In this work, we address these questions within the machine learning framework, by proposing the first projective orchestration system. Hence, we start by formalizing this novel task. We focus our effort on projecting a piano piece (seen as an harmonic draft) onto a full symphonic orchestra, in the style of notable classic composers such as Haydn, Mozart or Beethoven. Hence, the first objective is to design a system of live orchestration, which takes as input the sequence of chords played by a pianist and generate in real-time its orchestration. Afterwards, we relax the real-time constraints in order to use slower but more powerful models and to generate scores in a non-causal way, which is closer to the writing process of a human composer.
By observing a large dataset of orchestral music written by composers and their reduction for piano, we hope to be able to capture through statistical learning methods the mechanisms involved in the orchestration of a piano piece.
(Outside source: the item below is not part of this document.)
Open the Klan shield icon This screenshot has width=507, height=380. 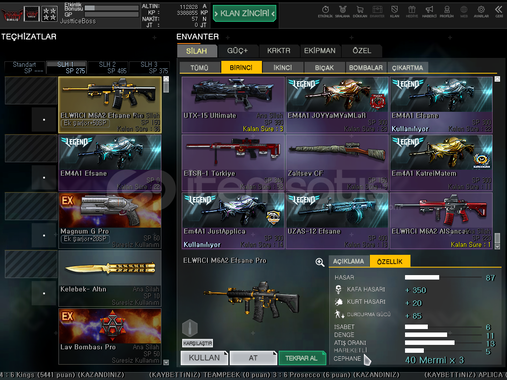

Deep neural networks seem to be a promising lead for their ability to model complex behaviour from a large dataset and in an unsupervised way. More specifically, in the challenging context of symbolic music which is characterized by a high-dimensional target space and few examples, we investigate autoregressive models. At the price of a slower generation process, auto-regressive models allow to account for more complex dependencies between the different elements of the score, which we believe to be of the foremost importance in the case of orchestration.
The jury will be composed:
Philippe Esling, Sorbonne Université
Jean-Gabriel Ganascia, Sorbonne Université
Maarten Grachten, Independent consultant
Florence Levé, Université de Picardie Jules Verne
Yan Maresz, CNSMDP
Geoffroy Peeters, Télécom Paristech
Kamel Smaïli, LORIA, Nancy